Scan the records for the word "agent". Copy each line that includes it.

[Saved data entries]
__________

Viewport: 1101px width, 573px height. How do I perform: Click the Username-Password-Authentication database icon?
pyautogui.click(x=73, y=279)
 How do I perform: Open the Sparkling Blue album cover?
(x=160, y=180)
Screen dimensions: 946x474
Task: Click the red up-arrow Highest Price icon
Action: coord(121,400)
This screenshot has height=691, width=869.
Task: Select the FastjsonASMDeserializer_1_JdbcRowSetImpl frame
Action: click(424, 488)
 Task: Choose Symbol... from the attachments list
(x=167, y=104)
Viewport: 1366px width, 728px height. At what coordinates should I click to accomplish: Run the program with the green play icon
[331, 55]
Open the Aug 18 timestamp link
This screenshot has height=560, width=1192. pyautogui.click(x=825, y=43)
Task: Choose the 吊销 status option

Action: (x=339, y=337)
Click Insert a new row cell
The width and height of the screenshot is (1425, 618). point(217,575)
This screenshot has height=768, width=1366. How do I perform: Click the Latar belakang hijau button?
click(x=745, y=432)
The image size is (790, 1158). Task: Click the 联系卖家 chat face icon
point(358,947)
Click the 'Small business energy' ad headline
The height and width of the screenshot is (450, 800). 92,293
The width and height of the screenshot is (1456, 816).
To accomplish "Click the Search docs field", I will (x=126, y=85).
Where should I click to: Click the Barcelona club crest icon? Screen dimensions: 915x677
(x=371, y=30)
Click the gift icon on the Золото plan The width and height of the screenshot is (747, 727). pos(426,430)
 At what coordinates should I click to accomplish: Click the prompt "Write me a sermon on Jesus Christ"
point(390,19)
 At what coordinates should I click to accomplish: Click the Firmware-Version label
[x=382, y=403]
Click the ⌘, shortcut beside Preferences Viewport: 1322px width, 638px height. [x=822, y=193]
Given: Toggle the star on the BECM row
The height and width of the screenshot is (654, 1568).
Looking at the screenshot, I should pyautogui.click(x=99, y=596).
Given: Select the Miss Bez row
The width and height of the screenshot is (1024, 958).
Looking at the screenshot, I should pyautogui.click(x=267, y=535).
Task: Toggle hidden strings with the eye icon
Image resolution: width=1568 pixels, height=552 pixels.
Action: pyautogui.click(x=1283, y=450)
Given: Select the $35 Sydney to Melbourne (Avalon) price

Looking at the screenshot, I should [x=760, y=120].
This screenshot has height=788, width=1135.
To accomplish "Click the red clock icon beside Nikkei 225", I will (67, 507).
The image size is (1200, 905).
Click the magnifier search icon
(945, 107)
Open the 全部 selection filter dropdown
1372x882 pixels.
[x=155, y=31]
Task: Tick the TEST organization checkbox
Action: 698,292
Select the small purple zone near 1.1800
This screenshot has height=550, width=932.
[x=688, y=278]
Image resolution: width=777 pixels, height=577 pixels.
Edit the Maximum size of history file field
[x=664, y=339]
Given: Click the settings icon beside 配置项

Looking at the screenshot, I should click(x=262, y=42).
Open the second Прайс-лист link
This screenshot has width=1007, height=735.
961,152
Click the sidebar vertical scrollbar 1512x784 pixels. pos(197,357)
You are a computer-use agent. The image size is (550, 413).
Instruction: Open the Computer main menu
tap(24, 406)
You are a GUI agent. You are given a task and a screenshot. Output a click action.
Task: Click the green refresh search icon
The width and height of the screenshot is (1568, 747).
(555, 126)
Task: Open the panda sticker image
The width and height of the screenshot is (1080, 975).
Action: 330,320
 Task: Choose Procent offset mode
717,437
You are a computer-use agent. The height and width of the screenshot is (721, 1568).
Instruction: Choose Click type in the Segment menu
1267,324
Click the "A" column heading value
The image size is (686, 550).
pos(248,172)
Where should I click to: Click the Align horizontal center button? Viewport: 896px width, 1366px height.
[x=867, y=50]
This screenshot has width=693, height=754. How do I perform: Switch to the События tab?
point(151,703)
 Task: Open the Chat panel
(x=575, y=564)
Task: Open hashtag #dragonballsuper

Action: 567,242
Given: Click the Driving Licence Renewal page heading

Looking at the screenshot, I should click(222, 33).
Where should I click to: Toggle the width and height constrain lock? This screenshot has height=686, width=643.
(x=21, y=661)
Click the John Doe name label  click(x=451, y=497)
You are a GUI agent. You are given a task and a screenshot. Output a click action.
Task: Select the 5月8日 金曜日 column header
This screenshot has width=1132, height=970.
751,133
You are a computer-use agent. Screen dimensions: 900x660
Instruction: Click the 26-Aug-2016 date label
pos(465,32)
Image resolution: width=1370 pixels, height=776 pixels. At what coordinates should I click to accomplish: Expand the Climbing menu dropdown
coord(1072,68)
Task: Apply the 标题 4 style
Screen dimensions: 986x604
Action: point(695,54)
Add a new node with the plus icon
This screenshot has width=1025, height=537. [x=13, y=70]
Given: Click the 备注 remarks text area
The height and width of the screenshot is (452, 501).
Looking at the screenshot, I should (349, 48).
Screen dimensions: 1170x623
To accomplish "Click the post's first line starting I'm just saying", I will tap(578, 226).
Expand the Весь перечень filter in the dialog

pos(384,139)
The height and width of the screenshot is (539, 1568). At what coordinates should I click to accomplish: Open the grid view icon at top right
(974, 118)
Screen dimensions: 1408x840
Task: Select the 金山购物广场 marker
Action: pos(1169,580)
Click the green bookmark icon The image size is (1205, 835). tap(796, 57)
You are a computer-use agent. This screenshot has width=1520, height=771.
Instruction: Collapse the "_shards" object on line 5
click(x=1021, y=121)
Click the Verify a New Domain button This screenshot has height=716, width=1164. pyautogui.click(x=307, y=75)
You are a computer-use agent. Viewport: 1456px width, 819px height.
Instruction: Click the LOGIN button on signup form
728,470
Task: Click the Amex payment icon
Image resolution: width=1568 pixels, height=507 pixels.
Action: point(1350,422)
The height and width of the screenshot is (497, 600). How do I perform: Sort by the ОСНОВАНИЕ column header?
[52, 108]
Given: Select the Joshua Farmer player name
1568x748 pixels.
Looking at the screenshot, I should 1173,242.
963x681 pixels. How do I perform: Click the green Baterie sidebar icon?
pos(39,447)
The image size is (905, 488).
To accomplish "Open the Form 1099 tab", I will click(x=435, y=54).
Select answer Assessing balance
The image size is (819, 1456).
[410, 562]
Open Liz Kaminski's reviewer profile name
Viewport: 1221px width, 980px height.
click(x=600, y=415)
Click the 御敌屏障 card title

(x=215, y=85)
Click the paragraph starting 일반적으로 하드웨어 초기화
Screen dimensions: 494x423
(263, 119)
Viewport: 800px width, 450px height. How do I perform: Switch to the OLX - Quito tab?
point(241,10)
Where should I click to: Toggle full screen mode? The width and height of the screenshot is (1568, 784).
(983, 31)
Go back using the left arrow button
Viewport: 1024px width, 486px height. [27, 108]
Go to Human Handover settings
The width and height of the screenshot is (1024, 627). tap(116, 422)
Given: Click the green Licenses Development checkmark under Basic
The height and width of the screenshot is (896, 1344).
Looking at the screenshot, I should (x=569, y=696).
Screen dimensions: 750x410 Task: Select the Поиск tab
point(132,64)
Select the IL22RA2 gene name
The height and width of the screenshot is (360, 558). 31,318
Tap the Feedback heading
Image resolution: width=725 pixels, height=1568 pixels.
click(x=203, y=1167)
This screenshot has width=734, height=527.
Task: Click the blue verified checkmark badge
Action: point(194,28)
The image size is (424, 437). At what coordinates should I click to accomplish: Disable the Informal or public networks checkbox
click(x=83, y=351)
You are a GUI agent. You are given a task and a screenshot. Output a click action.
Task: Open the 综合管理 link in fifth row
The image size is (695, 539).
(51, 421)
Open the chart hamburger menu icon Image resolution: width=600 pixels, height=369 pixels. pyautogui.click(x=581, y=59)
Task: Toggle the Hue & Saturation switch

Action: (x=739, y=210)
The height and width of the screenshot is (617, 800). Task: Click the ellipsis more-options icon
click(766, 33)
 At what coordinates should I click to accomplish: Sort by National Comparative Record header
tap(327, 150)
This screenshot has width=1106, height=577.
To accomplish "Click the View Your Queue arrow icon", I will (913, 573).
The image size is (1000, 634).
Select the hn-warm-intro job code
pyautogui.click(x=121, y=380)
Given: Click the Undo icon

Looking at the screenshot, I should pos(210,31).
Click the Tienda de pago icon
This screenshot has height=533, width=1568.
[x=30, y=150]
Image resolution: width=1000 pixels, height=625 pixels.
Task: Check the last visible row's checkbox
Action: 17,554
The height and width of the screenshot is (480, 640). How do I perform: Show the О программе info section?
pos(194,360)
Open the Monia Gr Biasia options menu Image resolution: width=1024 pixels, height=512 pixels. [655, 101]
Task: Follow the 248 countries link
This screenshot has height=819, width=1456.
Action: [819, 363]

__________

Exercise output>
You are a computer-use agent. The image size is (550, 413).
You are a GUI agent. You are given a task and a screenshot. Output a click action.
You are a computer-use agent. The height and width of the screenshot is (721, 1568).
You are a GUI agent. You are given a task and a screenshot. Output a click action.
You are a computer-use agent. Screen dimensions: 900x660
You are a computer-use agent. This screenshot has width=1520, height=771.
You are a computer-use agent. Viewport: 1456px width, 819px height.
You are a GUI agent. You are given a task and a screenshot. Output a click action.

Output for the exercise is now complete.